Example scripts of how to use nlpboost for each task

In the examples folder you will find example scripts showing how to fine-tune models for different tasks. These tasks are divided in directories, as you see. In all scripts it is also shown how to use ResultsPlotter to save a metrics comparison figure of the models trained.

  • classification

    For classification we have 2 examples. train_classification.py shows how to train a BERTIN model for multi-class classification (emotion detection, check tweet_eval: emotion dataset for more info.). On the other hand, train_multilabel.py shows how to train a model on a multilabel task.

  • extractive_qa

    For extractive QA we have only 1 example, as this type of task is very similar in all cases: train_sqac.py shows how to train a MarIA-large (Spanish Roberta-large) model on SQAC dataset, with hyperparameter search.

  • NER

    For NER, there is an example script, showing how to train multiple models on multiple NER datasets with different format, where we need to apply a pre_func to one of the datasets.

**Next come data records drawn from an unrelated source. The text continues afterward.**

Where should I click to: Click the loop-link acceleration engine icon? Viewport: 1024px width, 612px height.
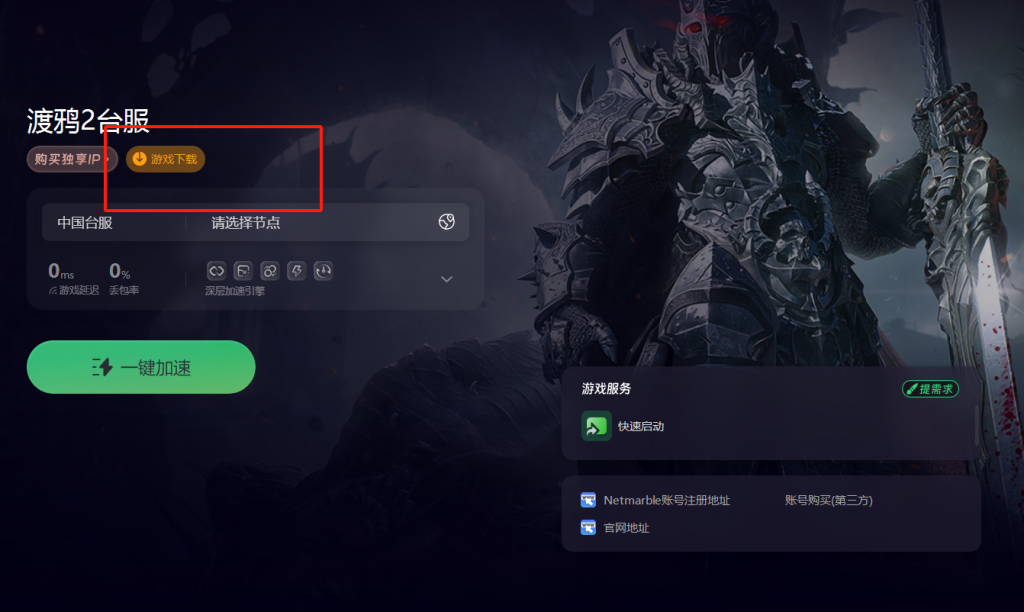pos(216,270)
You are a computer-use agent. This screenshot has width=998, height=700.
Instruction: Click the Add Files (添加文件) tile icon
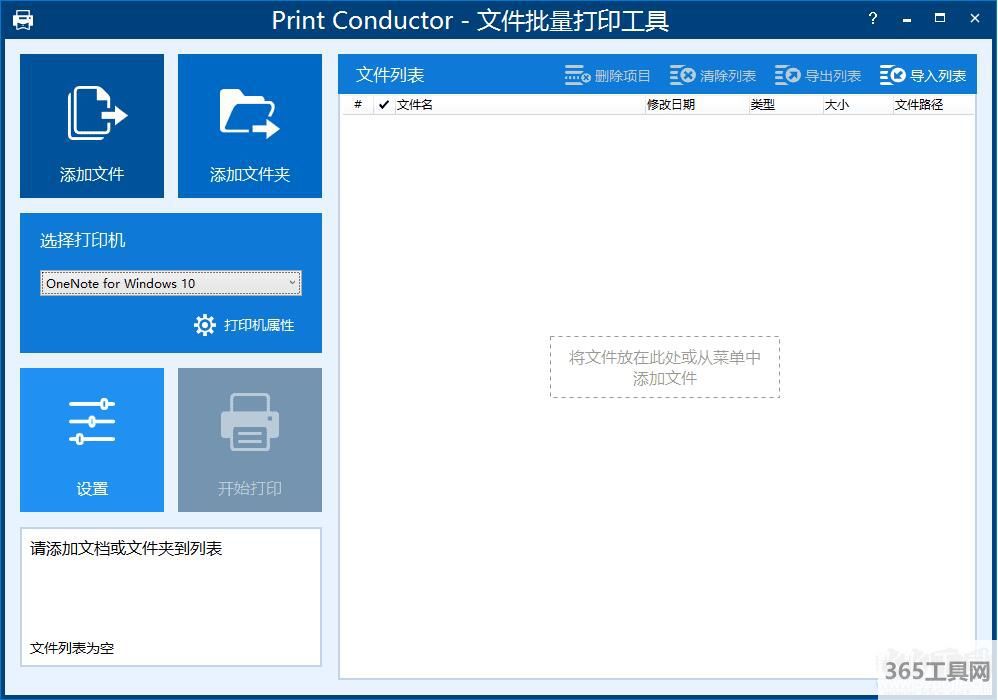pyautogui.click(x=94, y=113)
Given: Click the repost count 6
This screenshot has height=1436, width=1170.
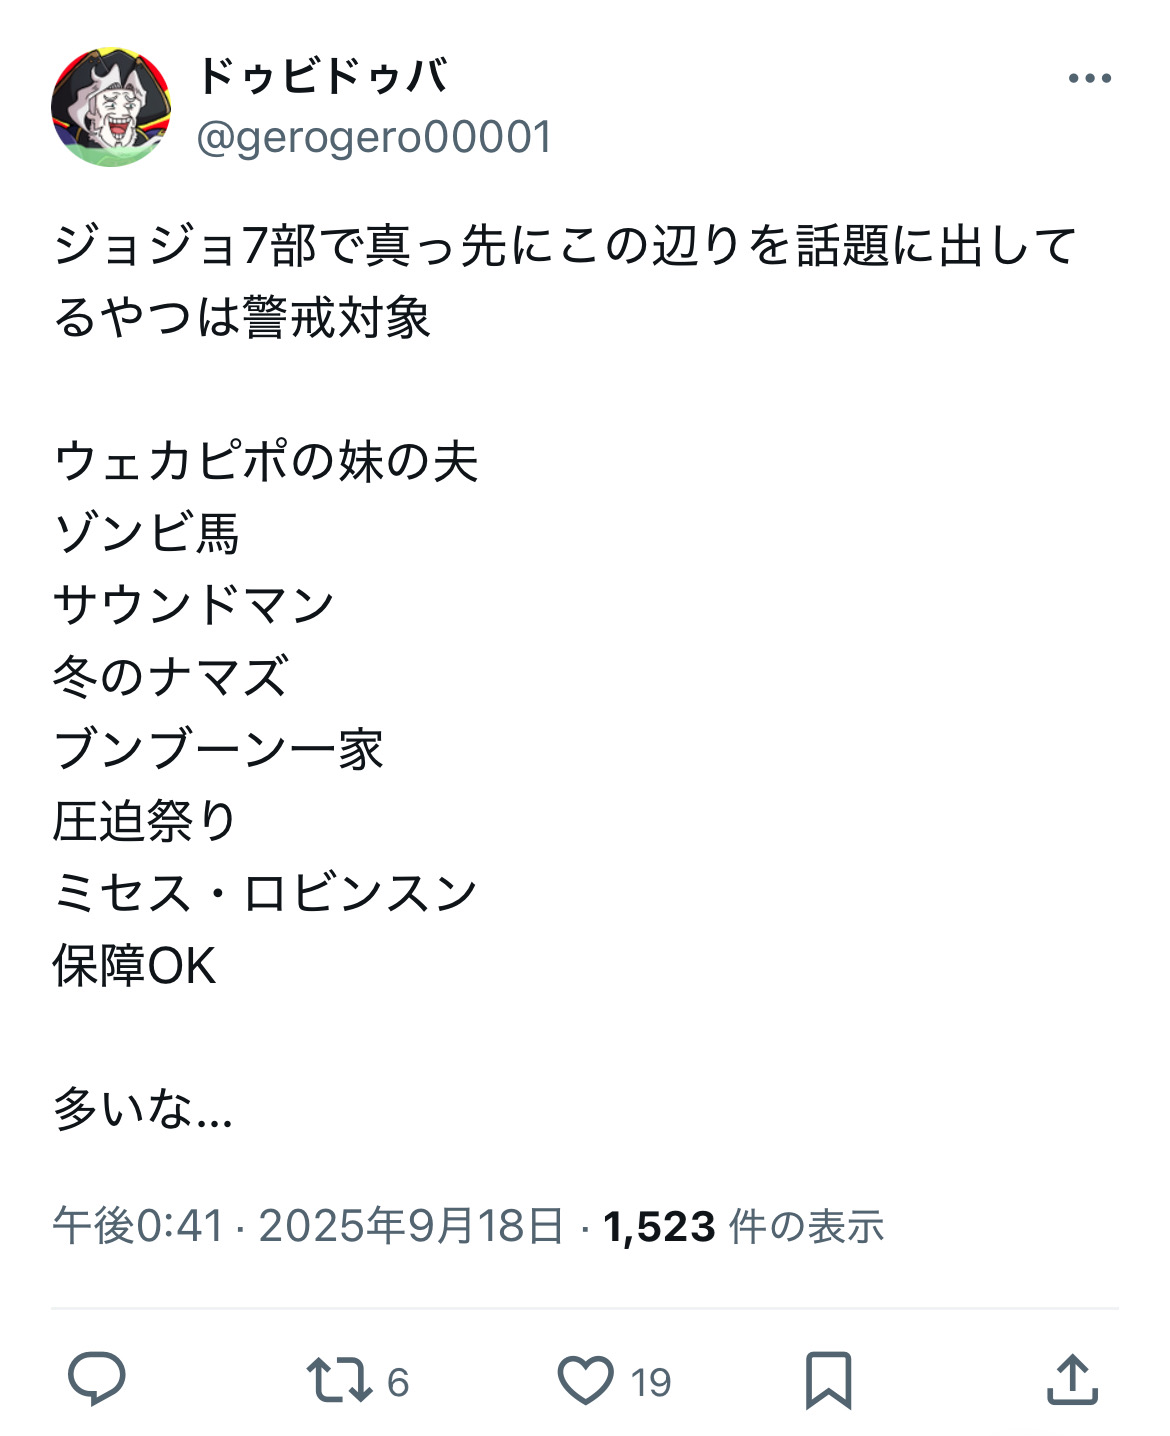Looking at the screenshot, I should pyautogui.click(x=398, y=1382).
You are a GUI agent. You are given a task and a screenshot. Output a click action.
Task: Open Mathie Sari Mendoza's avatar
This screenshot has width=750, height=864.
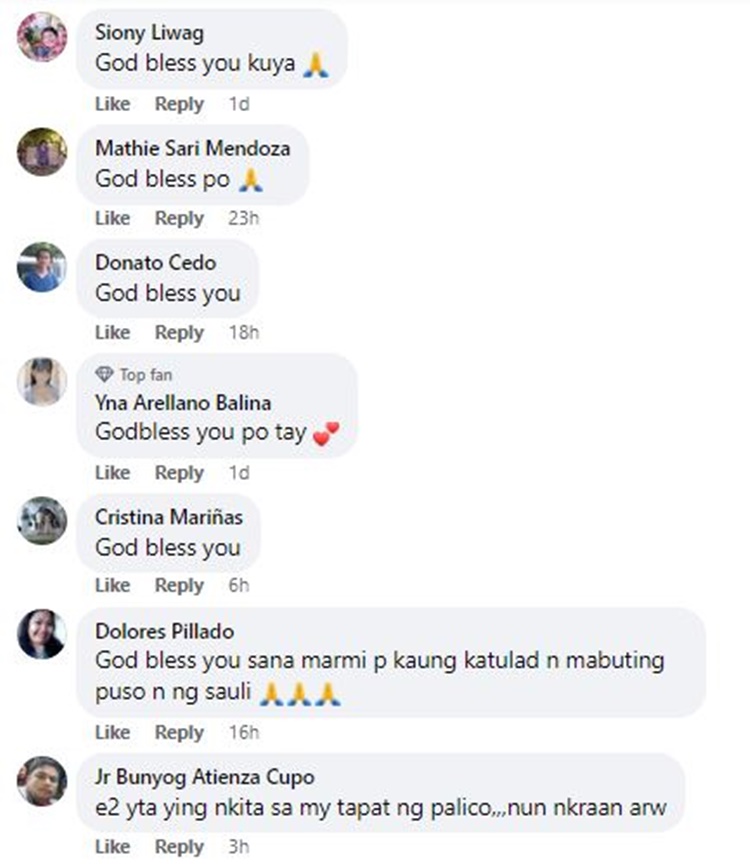42,152
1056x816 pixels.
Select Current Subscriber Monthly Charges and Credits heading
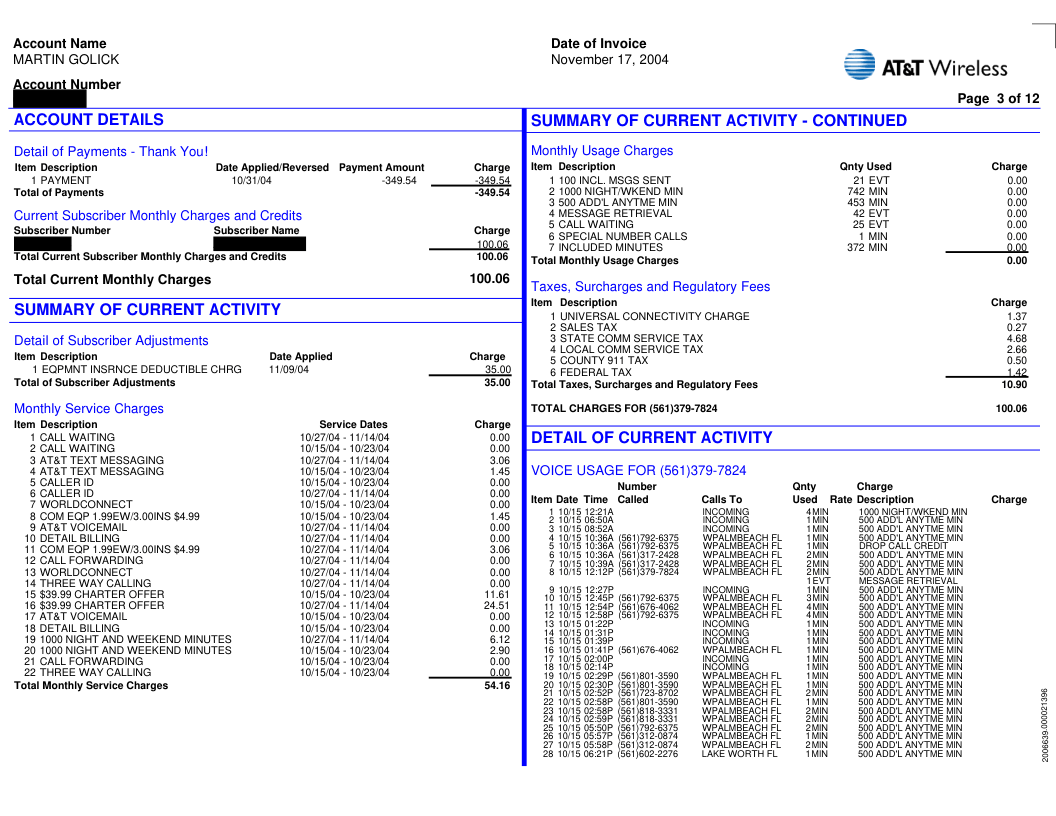coord(157,216)
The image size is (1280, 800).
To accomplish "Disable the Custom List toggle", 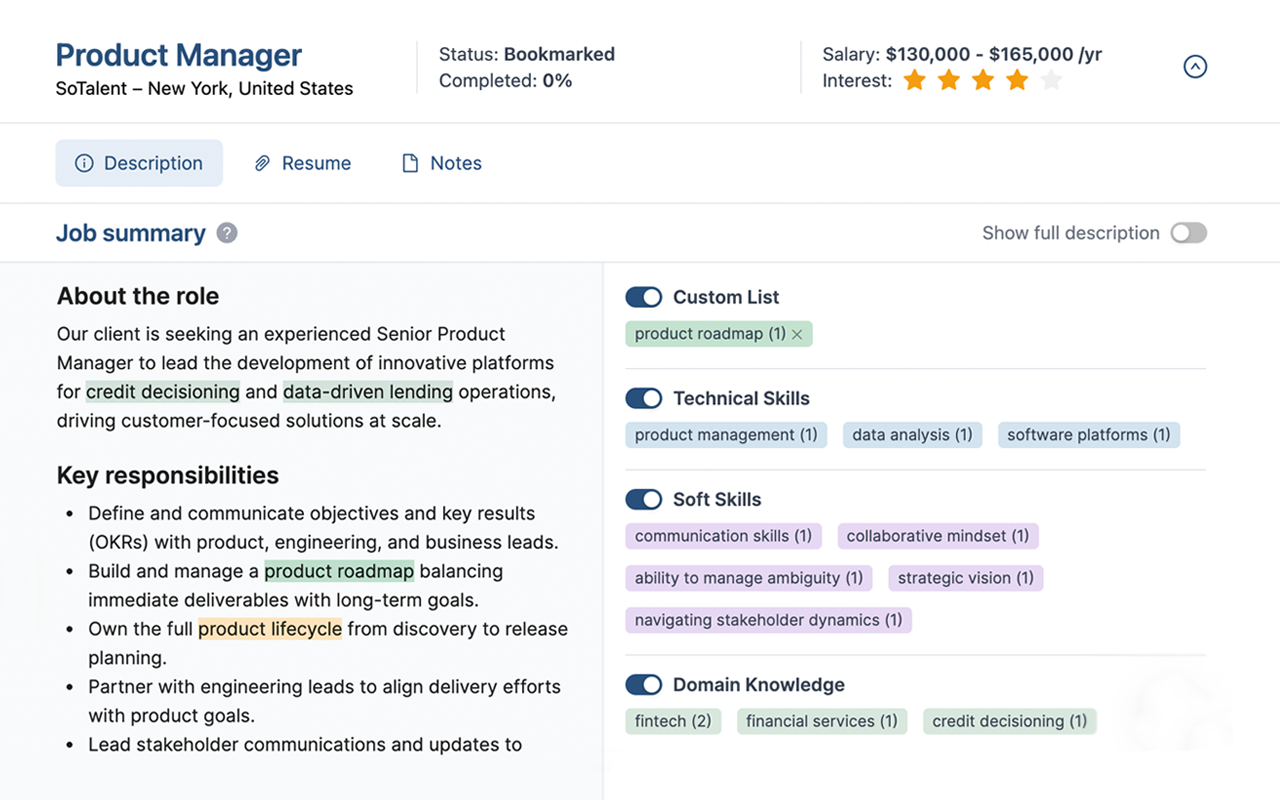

The script is called train_spanish_ner.py.

  • seq2seq

    For this task, check out train_maria_encoder_decoder_marimari.py, which shows how to train a seq2seq model when no encoder-decoder architecture is readily available for a certain language, in this case Spanish. On the other hand, check out train_summarization_mlsum.py to learn how to configure training for two multilingual encoder-decoder models for MLSUM summarization task.

Important: For more detailed tutorials in Jupyter-Notebook format, please check nlpboost notebooks. These tutorials have explanations on all the configuration, which is helpful for getting to better know the tool. They are intended to provide a deep understanding on the different configurations that are needed for each of the tasks, so that the user can easily adapt the scripts for their own tasks and needs.